### [The records]
────

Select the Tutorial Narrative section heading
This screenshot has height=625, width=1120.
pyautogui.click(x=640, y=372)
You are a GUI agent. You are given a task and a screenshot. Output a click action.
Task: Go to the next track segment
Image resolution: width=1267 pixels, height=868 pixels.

────

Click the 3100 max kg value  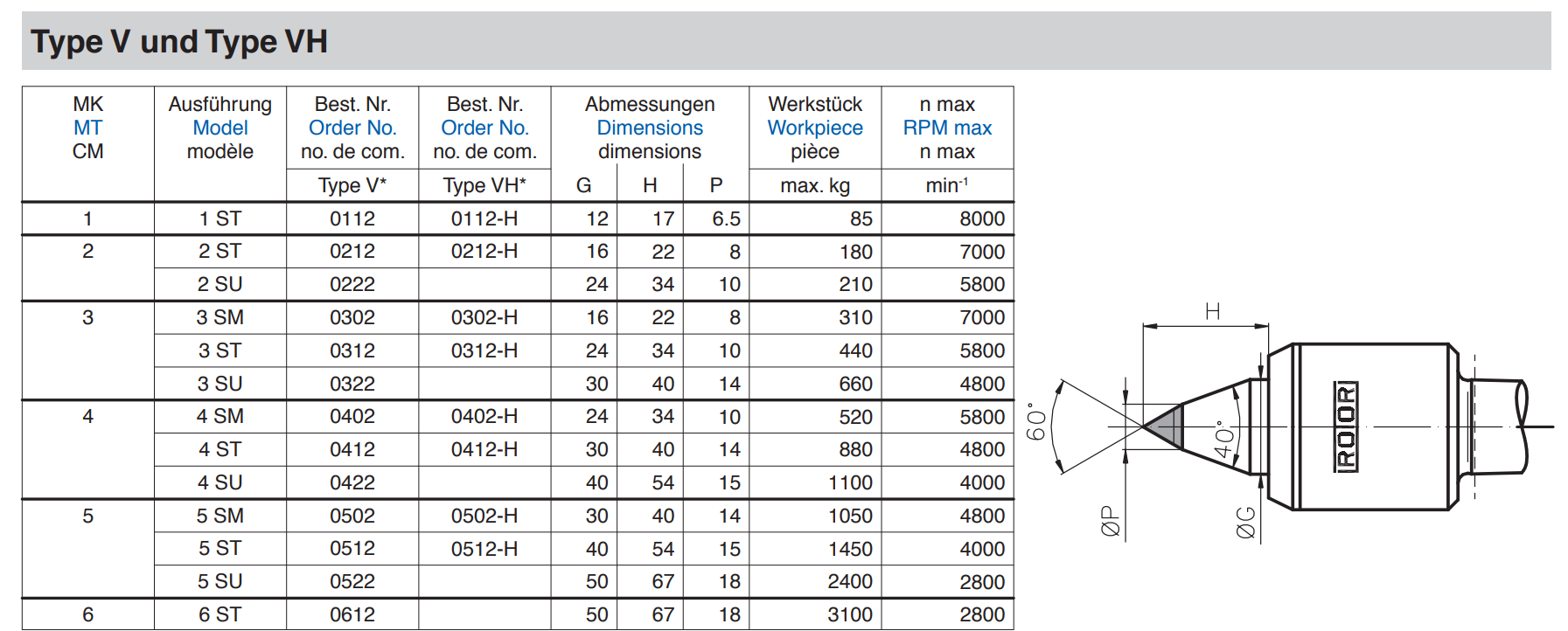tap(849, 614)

────

Using the entries shown above, reproduce verbatim the lines from the line bearing "This screenshot has height=625, width=1120." to the line bearing "Image resolution: width=1267", inclusive.

This screenshot has height=625, width=1120.
pyautogui.click(x=640, y=372)
You are a GUI agent. You are given a task and a screenshot. Output a click action.
Task: Go to the next track segment
Image resolution: width=1267 pixels, height=868 pixels.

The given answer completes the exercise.